You know, if we're frothing at the mouth over the latest National Poetry Comp winner's inelegant line-breaks, is this something inherent in the creative process or are we unconsciously aping the other poets we know who do the same thing?

Do we pick up bad habits, in other words. And can we chose to settle the enchafed ego or not.

The issue of childhood experience is a separate one, I think, and obviously extremely difficult to alter by choice in most cases.

ABJ

Rob said...

Hmmmm.

Very interesting, Andy. Let me think. ..

Rob said...

Oh, and Dave, I saw your post. There must be some kind of cosmic conciousness on the poetic ego going round the blogosphere.

Ms Baroque said...

Rob, re 1., I think there is a balance to be struck between one's inner self-confidence - which is about the work, and is a quiet thing - and modesty, which is about one's standing in relation to other people. This is a sort of breakdown of Andy's sage notion of simply knowing how good one is. There's no need for false modesty, but a quiet confidence in one's work will help all round.

This confidence, btw, shows in the work (or doesn't) - no need for fireworks.

This ego business is difficult: as I've said before, the world doesn't need us to write poetry; the world doesn't even particularly want us to succeed, because every successful person who got off their backside and did it is a walking reproach to everyone else they know. You're either a reproach to those who never tried, or a taunt to those who failed, or a threat to the more successful ones.

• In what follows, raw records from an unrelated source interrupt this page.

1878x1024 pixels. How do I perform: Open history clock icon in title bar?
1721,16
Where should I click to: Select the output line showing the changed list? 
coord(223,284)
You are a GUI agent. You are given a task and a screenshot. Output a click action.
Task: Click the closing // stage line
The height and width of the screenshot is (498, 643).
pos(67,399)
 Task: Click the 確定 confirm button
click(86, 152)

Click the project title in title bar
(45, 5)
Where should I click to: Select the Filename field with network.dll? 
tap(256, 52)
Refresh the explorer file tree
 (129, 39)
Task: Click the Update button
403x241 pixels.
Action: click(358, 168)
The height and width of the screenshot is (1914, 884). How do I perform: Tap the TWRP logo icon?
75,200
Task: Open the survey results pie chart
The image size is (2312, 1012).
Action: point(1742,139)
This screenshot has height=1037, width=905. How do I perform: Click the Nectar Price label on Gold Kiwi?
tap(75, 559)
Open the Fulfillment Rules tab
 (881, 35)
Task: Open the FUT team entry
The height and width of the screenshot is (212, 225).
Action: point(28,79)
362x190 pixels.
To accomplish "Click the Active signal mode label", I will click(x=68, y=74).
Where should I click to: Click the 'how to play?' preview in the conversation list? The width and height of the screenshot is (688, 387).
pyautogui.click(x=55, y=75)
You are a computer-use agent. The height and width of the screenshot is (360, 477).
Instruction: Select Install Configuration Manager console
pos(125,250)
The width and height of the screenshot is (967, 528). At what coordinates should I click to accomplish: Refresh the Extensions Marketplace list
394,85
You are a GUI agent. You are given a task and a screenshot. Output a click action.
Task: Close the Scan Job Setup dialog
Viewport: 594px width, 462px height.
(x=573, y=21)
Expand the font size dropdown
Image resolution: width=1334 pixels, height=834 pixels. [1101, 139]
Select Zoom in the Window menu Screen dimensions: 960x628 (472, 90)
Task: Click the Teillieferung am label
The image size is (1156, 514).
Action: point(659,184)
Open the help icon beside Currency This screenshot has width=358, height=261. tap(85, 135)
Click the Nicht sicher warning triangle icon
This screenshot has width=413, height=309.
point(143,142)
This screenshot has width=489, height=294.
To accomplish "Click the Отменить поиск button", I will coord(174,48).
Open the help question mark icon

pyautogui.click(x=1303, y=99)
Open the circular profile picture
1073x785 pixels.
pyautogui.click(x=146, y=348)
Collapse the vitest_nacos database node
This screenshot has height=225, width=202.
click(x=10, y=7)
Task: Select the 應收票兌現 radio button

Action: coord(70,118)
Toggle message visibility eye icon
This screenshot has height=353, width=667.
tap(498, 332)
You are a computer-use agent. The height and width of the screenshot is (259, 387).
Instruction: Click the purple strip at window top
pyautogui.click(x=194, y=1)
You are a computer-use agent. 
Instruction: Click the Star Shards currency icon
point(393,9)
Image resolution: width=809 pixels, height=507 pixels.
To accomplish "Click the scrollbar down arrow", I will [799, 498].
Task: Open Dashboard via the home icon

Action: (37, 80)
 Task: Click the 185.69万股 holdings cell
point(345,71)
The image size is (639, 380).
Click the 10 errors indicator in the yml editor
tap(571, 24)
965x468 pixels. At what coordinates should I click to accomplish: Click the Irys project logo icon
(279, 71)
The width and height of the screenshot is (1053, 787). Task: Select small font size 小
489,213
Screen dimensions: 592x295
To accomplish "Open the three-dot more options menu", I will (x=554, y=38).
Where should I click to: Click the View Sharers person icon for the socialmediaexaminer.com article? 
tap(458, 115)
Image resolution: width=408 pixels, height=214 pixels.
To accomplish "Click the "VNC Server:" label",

It's hard - because we all want to be understood, and loved, and for everyone to adore our imagery and line breaks. All you can do is keep your head down and plough on with your own stuff - humble in the face of what you are really trying to do artistically, and realistic in worldly terms.

Andy, if it's me complaining about some prize-winner's inelegant line breaks you can rest assured that those line breaks are really bothering me. I've been broadening my scope lately and trying to be much more open about line breaks. No one seems to want to discuss them very much, but I find them a bone to be chewed over and over, forever.

What makes a line break really satisfactory? Can it even be separated from the rest of the line (or the next one)? How is it related to, or dependent on, caesura? Arghhhh, don't get me started.

Rob said...

"I think there is a balance to be struck between one's inner self-confidence - which is about the work, and is a quiet thing - and modesty, which is about one's standing in relation to other people."

Good distinction, Katy, and some true, but disconcerting, words later on too.

On line-breaks, it might just be that poets obsess over these things because they matter, much as we might also all argue with passion over a semi-colon. Sometimes it becomes more life-or-death than it ought to be, but that's the nature of art.

Of course, it can also just be egotistical sniping, but I think the difference between bitterness and passion is usally easy to see.